More than any of it, though, she simply loved him, helplessly and completely. That he loved her, and they could be together, sometimes left her numb with disbelief.
She dragged her finger down his leather baldric. “So, you never think about her? You never wonder…?”
“No. Look, I’ve known Nadine since I was little. Her father, Cecil Brighton, sells herbs and remedies. I’d bring him rare plants now and again. He’d let me know if there was something he wanted but couldn’t find. When I went out to guide people I’d keep an eye out for what he needed.
“Nadine always wanted to be like her father, to learn what herbs helped people and to work in his shop. She’d go with me sometimes, to learn how to find certain plants.”
“She only went with you to look for plants?”
“Well, no. There was a little more to it than that. I—well—sometimes I’d go visit her and her parents. I’d go for walks with her, even if her father hadn’t asked me to find some herb. I danced with her at the midsummer festival, last summer, before you came to Hartland. I liked her. But I never led her to think I wanted to marry her.”
Kahlan smiled and decided to end his twisting in the wind. She wrapped her arms around his neck and kissed him. She wondered briefly at something he had said to Nadine, at what more there had been, but then her mind was spinning from the feel of his powerful arms around her, and his soft lips against hers. His tongue glided across the inside of her front teeth, and she sucked it in. A big hand slid down her back and pulled her hard against him.
Then she pushed him away. “Richard,” she said breathlessly, “what about Shota? What if she causes trouble?”
Richard blinked, trying to banish the lust from his eyes. “To the underworld with Shota.”
“But in the past, as much trouble as Shota caused, she always seemed to have a nugget of truth in the trouble she wrapped around it
. In her own way, she was trying to do what needed doing.”
“She’s not going to keep us from getting married.”
“I know, but—”
“When I get back, we’ll get married, and that will be that.” His smile made a sunrise seem boring. “I want you in that big bed of yours that you keep promising me.”

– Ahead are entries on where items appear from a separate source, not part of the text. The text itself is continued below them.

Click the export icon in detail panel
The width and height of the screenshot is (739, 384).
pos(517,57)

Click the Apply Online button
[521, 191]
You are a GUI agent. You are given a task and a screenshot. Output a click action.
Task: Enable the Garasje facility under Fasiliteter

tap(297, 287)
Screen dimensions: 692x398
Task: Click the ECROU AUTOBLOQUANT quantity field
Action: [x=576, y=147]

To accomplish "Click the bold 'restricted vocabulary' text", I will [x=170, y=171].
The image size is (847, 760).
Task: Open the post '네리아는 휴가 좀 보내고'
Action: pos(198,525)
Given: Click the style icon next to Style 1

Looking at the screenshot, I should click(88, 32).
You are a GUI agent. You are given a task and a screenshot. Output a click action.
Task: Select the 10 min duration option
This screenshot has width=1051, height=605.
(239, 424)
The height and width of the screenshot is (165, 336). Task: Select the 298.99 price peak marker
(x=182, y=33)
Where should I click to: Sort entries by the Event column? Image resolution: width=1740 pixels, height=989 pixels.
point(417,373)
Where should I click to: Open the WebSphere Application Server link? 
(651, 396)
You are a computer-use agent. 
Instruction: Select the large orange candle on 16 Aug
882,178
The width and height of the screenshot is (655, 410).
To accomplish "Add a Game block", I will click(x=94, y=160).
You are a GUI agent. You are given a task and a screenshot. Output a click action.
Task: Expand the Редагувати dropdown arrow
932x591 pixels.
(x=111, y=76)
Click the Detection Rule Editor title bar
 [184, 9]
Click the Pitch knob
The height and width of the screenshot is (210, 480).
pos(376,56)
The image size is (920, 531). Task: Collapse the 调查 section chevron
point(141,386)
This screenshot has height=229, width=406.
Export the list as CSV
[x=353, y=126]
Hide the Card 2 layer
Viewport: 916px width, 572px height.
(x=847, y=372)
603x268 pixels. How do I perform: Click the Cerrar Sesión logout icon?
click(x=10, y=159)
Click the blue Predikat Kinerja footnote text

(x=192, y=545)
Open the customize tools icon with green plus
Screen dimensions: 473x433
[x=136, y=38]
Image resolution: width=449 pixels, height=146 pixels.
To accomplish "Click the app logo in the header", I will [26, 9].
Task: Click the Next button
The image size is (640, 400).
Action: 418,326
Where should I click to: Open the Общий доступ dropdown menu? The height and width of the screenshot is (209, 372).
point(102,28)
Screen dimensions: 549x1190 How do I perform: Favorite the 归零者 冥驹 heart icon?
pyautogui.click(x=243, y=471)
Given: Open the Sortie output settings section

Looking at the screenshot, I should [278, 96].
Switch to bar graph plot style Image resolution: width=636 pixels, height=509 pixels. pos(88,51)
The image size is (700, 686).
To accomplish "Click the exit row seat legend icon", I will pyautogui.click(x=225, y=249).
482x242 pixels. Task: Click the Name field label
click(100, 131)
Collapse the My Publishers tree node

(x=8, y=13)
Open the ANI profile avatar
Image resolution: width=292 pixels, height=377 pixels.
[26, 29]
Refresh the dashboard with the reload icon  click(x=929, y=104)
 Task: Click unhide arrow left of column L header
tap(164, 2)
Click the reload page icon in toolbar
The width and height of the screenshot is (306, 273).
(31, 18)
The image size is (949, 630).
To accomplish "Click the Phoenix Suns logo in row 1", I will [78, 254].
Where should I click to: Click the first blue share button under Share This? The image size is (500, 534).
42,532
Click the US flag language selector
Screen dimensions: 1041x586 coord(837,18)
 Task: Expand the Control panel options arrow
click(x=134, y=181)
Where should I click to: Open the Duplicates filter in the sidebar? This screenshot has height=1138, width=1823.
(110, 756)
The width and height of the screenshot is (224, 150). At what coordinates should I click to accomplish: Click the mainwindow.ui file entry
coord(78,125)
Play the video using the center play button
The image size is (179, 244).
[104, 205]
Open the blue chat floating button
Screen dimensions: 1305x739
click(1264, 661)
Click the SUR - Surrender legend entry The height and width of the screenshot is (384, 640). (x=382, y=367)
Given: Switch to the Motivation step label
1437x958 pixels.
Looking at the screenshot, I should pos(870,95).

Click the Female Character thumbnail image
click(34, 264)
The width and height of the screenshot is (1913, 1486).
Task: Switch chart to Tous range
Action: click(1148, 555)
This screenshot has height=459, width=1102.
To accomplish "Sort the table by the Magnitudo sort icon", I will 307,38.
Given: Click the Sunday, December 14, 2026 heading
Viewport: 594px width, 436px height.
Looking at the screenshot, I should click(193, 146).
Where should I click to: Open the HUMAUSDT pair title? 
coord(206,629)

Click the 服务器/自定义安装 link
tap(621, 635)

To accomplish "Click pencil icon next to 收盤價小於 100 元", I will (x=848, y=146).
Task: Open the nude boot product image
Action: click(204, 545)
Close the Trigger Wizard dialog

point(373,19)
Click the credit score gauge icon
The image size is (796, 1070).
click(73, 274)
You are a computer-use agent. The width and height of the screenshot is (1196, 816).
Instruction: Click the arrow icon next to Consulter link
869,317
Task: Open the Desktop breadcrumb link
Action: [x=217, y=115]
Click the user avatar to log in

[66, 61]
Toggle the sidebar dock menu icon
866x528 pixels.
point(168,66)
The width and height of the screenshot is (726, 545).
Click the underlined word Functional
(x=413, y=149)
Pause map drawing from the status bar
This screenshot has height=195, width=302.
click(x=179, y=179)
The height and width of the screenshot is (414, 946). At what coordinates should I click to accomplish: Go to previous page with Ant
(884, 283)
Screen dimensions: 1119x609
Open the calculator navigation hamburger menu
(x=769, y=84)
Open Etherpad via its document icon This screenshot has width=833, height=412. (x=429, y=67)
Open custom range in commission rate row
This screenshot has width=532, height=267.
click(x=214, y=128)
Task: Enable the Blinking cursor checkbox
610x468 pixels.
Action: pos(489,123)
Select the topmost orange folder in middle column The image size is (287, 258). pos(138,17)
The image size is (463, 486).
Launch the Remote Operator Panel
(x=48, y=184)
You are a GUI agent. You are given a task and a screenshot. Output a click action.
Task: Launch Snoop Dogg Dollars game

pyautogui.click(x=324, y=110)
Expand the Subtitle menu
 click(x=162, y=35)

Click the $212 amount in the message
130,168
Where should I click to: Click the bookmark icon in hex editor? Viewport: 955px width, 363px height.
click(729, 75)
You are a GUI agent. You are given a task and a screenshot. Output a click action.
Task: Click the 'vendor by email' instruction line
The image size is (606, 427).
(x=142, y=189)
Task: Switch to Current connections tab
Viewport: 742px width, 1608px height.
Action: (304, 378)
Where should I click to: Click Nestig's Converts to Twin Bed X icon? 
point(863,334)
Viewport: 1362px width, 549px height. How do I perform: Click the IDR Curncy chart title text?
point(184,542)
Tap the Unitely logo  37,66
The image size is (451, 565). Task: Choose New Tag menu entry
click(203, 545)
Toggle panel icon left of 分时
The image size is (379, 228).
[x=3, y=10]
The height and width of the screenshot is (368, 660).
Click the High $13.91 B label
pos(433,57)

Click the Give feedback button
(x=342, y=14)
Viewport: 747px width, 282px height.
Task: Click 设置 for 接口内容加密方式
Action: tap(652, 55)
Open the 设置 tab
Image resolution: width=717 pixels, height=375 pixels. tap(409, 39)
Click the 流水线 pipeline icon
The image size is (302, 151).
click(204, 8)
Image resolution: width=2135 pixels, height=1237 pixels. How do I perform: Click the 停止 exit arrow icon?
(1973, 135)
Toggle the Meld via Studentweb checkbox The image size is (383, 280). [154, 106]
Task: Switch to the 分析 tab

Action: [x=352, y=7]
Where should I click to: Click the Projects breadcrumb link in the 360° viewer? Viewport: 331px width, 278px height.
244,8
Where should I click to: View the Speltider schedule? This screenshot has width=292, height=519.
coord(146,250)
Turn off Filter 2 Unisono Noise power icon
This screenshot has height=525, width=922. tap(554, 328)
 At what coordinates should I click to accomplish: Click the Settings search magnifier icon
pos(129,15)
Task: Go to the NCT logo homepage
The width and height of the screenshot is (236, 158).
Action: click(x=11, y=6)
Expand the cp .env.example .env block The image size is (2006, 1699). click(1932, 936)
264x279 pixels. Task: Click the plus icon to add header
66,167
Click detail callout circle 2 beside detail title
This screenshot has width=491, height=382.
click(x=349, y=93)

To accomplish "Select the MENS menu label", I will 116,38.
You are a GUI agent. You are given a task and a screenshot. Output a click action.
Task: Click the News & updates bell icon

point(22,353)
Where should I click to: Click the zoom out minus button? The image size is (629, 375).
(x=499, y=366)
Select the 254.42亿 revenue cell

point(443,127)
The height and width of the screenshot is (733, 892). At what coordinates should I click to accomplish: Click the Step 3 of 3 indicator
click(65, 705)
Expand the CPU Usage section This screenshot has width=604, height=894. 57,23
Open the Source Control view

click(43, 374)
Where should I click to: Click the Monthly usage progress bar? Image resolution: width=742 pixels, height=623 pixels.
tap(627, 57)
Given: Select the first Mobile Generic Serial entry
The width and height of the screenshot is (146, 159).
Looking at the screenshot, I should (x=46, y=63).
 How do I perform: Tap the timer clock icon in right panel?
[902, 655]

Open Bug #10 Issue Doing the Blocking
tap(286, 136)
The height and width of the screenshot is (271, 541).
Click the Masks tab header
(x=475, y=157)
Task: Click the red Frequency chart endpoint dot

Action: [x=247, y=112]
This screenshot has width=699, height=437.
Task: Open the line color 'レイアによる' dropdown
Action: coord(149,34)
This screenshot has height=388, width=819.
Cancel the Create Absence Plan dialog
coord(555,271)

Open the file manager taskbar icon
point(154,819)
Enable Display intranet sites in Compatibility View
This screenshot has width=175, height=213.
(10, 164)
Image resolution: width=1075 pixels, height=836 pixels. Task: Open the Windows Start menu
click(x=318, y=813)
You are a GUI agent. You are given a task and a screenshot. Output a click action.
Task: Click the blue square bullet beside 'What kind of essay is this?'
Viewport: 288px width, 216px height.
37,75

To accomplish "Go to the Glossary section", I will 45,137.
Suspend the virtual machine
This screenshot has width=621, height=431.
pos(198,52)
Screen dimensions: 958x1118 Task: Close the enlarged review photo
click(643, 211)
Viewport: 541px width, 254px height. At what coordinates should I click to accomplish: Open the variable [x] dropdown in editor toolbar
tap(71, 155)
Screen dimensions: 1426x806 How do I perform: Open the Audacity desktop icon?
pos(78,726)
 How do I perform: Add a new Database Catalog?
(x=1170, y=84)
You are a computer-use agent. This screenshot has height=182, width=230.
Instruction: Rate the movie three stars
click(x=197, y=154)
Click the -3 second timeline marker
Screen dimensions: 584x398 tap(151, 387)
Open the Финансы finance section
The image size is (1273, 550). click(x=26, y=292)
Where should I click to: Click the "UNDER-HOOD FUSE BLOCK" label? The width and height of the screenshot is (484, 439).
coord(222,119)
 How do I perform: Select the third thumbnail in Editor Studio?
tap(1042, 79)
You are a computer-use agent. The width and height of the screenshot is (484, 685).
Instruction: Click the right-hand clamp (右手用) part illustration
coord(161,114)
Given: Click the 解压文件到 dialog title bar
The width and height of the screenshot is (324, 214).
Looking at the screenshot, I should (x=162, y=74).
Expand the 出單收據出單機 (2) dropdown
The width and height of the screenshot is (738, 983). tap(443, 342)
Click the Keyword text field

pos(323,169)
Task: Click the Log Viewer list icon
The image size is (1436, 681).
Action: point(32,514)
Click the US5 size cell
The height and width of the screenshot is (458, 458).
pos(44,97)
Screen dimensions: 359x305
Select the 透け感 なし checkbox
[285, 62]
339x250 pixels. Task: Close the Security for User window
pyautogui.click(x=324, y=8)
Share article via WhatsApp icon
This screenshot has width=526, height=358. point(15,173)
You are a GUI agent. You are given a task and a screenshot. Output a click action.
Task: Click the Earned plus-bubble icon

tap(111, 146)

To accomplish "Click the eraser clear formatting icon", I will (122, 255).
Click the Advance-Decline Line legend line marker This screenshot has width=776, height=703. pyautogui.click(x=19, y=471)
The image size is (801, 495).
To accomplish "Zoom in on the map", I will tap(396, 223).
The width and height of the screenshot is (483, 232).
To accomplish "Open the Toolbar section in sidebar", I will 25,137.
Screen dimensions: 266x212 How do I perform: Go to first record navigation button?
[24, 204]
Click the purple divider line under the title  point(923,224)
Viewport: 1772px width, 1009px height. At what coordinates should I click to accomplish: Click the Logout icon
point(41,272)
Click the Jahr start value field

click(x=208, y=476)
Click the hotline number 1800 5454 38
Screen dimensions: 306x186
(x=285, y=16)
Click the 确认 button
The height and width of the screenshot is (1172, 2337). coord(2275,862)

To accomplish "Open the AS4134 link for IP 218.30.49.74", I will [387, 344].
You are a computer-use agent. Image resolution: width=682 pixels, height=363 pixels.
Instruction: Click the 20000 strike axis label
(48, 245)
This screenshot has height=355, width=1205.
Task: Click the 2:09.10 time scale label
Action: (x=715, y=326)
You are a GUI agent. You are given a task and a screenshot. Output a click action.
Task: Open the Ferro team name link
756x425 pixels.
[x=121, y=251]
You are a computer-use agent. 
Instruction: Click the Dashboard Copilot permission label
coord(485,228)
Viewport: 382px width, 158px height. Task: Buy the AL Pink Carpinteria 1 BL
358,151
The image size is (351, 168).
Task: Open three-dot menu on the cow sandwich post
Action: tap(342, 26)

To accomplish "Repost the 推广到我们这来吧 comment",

“But how can we get married, now, unless we do it here? It’s a long way to the Mud People. We promised the Bird Man, and Weselan and Savidlin, and all the rest, that we would be wedded as Mud People. Chandalen protected me on my journey here, and I owe him my life. Weselan made me my beautiful blue wedding dress, with her own hands, out of cloth that probably took her years to earn. They took us in. They made us Mud People. The Mud People have sacrificed for us. Many have given their lives for our cause.
“I know it’s not the kind of wedding most women dream of—a whole village of half-naked people covered in mud dancing around bonfires, calling the spirits to come join two of their people, having a feast that goes on for days with those strange drums and ritual dancers acting out stories and all the rest… but it’s the most heartfelt ceremony we could ever have.
“Right now we can’t leave Aydindril to go on a long journey to the Mud People just because we want to. Just for us. Everyone else is depending on us. There is a war going on.”
Richard pressed a gentle kiss against her forehead. “I know. I want the Mud People to marry us, too. And they will. Trust me. I’m the Seeker. I’m giving it a lot of thought. I have a few ideas.” He sighed. “But right now I have to go. Take care of things, Mother Confessor. I’ll be back tomorrow. Promise.”
She hugged him so tight it made her arms hurt.
He finally separated from her and looked down into her eyes. “I’ve got to go, before it gets any later, or I’ll have men getting hurt in the dark up in those passes.” He paused. “If… if Nadine needs anything, would you see that she gets it? A horse, or food, or supplies, or whatever. She’s not a bad person. I don’t wish her ill. She doesn’t deserve what Shota did to her.”